La sentencia emitida, ahora vino la pregunta de a quién se le otorgaría el honor de ejecutar a un luchador de Isis. Kifah, un soldado alto y delgado, estaba al lado de la mesa y pidió que le dieran el prisionero. Pero el oficial subalterno sugirió que le dieran el prisionero a un capitán que todavía lamentaba la pérdida de su hermano, asesinado por Isis un mes atrás. “Llámalo y dale el detenido”, dijo el comandante, levantándose de su silla. Los oficiales se levantaron rápidamente y se pusieron firmes mientras se dirigía a la sala de estar donde se serviría el té.

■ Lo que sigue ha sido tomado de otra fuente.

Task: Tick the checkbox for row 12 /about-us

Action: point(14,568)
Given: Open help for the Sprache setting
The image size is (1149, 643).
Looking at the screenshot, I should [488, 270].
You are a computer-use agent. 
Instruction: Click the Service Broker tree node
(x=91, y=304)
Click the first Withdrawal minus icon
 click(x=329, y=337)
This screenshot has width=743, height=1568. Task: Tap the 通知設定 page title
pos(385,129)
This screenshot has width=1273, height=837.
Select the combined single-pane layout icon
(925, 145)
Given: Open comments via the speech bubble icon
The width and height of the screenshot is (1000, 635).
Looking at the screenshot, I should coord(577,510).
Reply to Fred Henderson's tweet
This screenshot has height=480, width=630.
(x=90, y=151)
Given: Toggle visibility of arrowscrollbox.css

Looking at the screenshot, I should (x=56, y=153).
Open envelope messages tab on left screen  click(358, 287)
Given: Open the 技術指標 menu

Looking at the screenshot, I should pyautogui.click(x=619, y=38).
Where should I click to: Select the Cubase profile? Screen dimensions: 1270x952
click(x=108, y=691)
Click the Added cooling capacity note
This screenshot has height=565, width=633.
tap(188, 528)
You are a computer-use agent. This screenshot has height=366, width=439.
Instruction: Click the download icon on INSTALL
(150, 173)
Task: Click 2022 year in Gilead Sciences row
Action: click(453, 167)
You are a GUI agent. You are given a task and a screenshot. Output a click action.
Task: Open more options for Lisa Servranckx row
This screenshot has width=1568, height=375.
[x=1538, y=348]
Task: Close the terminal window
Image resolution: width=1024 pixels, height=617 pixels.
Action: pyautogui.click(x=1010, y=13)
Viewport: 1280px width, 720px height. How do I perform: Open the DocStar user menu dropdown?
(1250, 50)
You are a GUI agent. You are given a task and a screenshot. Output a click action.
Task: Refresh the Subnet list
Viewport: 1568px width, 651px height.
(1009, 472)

En una casa vecina, los dos detenidos estaban acuclillados en un rincón, apoyados contra las paredes verdes de una habitación desnuda, iluminados por una luz fluorescente que colgaba del techo. scenes of destruction in the old city of MosulFuera de la habitación, soldados con camisetas y pantalones cortos caminaban de un lado a otro, sin prestar atención a los dos cautivos. Anuncio Poco después de la cena, Taha entró en la habitación y agarró la cabeza del joven que iba a ser puesto en libertad por orden del comandante. Había sido golpeado tan fuerte que una gran bola de carne rosada había reemplazado su ojo derecho, y sus labios eran azules, gruesos y haciendo pucheros. “Eh, has perdido tu ojo, ¿quién te hizo esto?”, Preguntó Taha, riendo. Del círculo de soldados que se había formado alrededor de los dos detenidos, un soldado muy flaco se acercó sonriendo. “¿Por qué? ¿Por qué le hiciste esto a este pobre ciudadano? Taha se burló, y los soldados ulularon en respuesta. El joven detenido miró hacia atrás sin expresión a los soldados con su ojo restante.

“Tú”, le dijo el oficial subalterno al condenado, “ven conmigo”. Cuando llegaron a la calle, dos soldados lo metieron en la parte trasera de un Humvee para entregarlo como un regalo para el afligido oficial.